UBS’s shares initially fell almost 3 percent as investors took fright at the anticipated dilution of their share of earnings. They later recovered on relief that the worst of UBS’s subprime woes could be over, and closed 1.4 percent higher at 58 Swiss francs.

Credit rating agency Fitch Ratings cut its ratings of UBS by one notch to AA and said only the bank’s swift action to raise capital had prevented a more savage downgrade.

9 PCT for Singapore

The Southeast Asian island-state of Singapore will hold its 9 percent stake through the Government of Singapore Investment Corporation (GIC), a second major injection of sovereign wealth fund cash into a moajor bank along the lines of the Abu Dhabi Investment Authority’s purchase of its $7.5 billion stake in Citigroup on Nov. 27 .

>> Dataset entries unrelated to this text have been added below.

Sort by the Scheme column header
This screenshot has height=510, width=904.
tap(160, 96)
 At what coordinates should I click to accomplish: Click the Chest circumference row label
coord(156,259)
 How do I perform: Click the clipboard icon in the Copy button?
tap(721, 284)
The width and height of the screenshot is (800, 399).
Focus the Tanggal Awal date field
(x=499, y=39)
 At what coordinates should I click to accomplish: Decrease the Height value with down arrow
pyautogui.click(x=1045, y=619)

“It’s a developing trend. Asian and Middle Eastern sovereign investors are cash rich and have a longer time horizon than the average market investor,” said Omar Fall, analyst at ABN AMRO.

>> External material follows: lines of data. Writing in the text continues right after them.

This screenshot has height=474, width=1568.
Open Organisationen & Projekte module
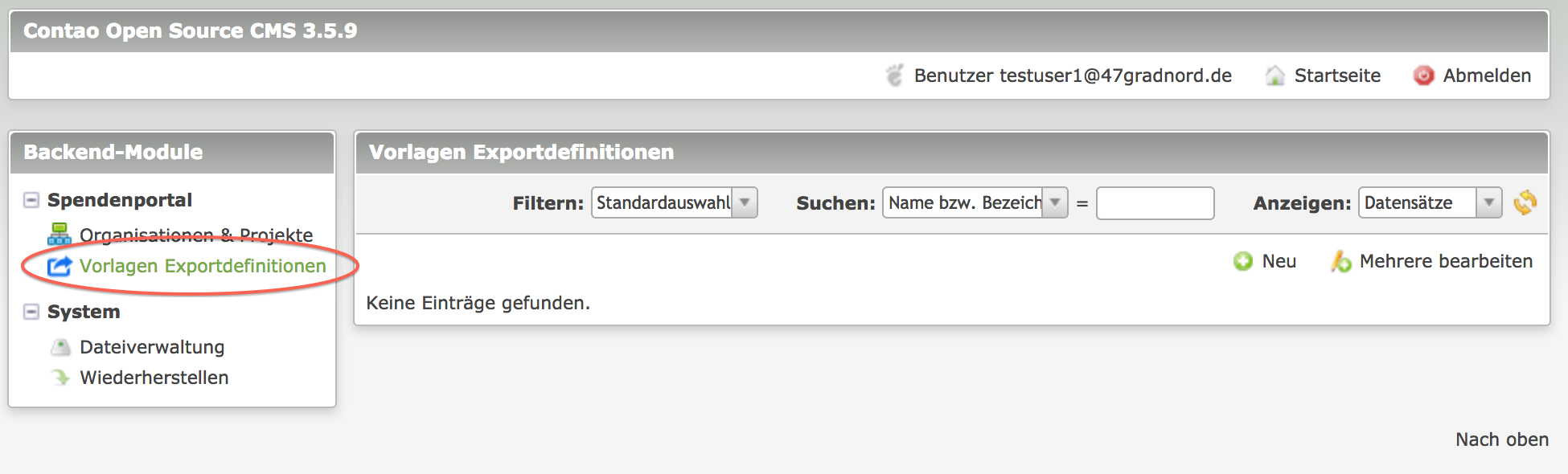[x=196, y=235]
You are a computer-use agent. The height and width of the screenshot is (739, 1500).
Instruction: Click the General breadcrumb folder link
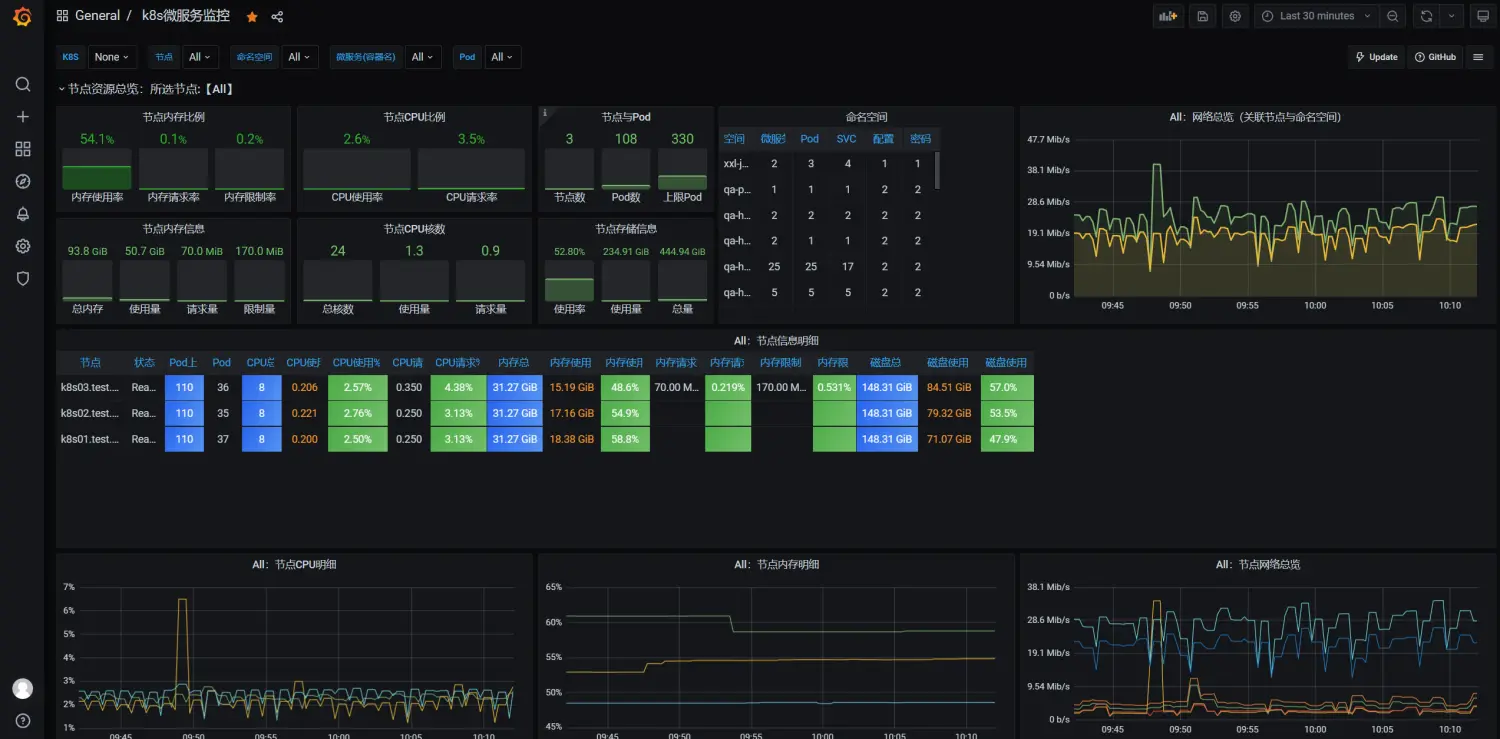[x=97, y=16]
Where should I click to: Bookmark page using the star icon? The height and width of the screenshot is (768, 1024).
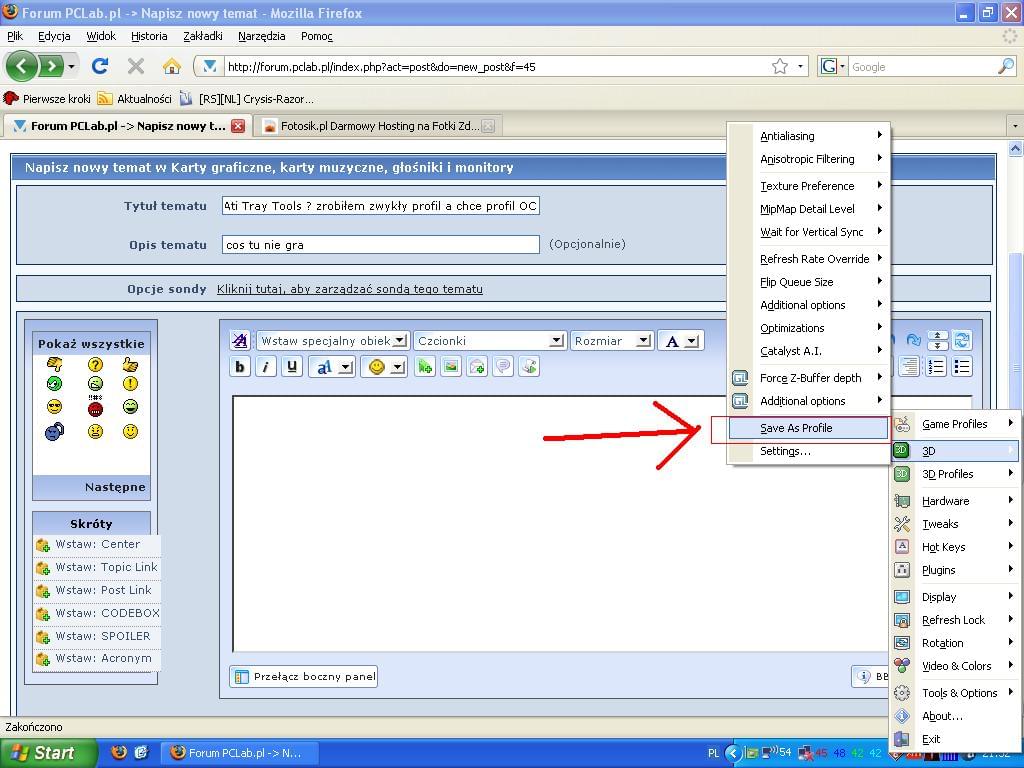[x=780, y=66]
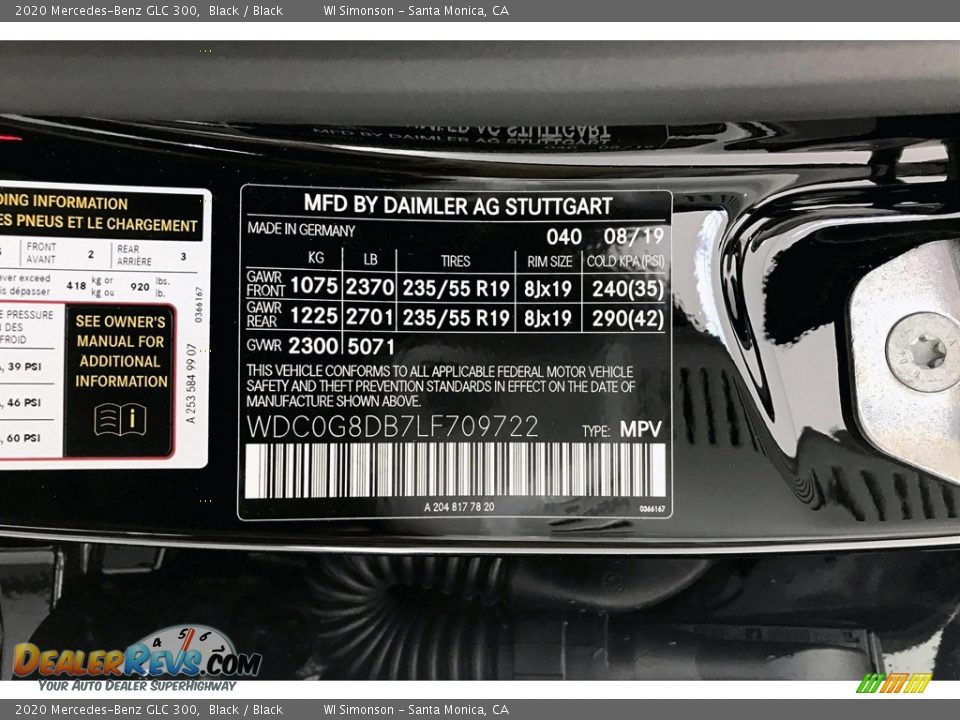The image size is (960, 720).
Task: Click part number 'A 204 817 78 20'
Action: tap(459, 507)
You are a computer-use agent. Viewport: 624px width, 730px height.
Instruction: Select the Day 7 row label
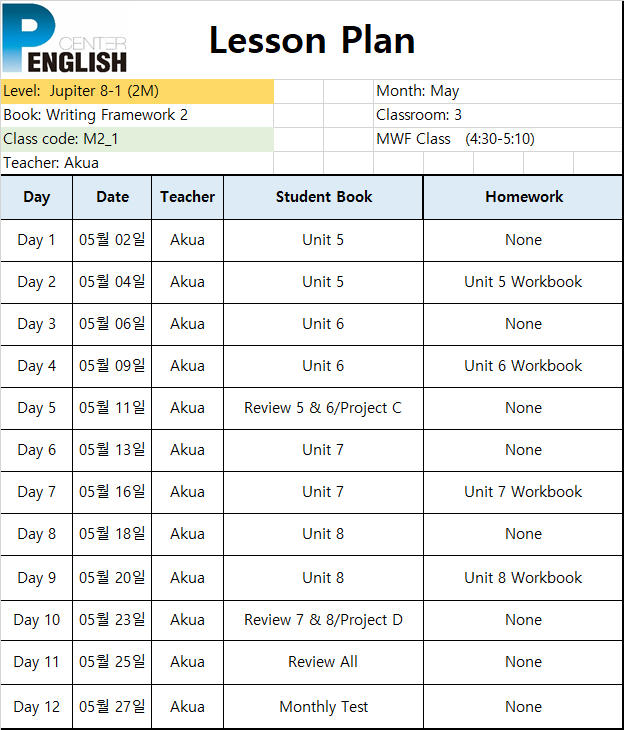36,492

A further stake of about 1.5 percent goes to an unnamed Middle East investor, and the two investments raise 13 billion Swiss franc ($11.5 billion) of fresh capital. Oman’s State General Reserve Fund denied suggestions that it was the investor in question.

UBS said it had not ruled out granting board seats to the new investors.

Rohner and other top managers are due to address analysts and investors in London on Tuesday.

UBS Chairman Marcel Ospel, who said he was under no pressure from within the bank to resign, said UBS now faced a challenge refocusing its investment bank, which has taken the full force of the subprime meltdown.

The bank also said it would approve the resale of 36.4 million treasury shares previously intended for cancellation, increasing Tier 1 capital by about 2 billion francs.

UBS is to replace the 2007 cash dividend with a bonus stock issue which would boost Tier 1 capital by 4.4 billion francs.

Together with the capital increase, Tier 1 capital would be raised by a total of 19.4 billion francs, boosting its Tier 1 capital ratio to 12 percent.

The latest writedowns mainly involved UBS’s holdings of risky “super senior debt” and of collateralised debt obligations (CDOs), said UBS. The writedowns were based on the values of the exposures at the end of November.

Only last month UBS’s Chief Financial Officer Marco Suter advised analysts and investors in meetings that the bank did not expect to make any huge writedowns in the fourth quarter.

The two new investors will subscribe to an issue of mandatory convertible notes carrying a coupon of 9 percent until conversion into ordinary shares, which must take place within approximately two years of the issue.

Keeping a high Tier 1 capital ratio is key to securing UBS’s franchise as the world’s largest wealth manager and retaining the business of its very richest clients, which include many dollar billionaires, say analysts.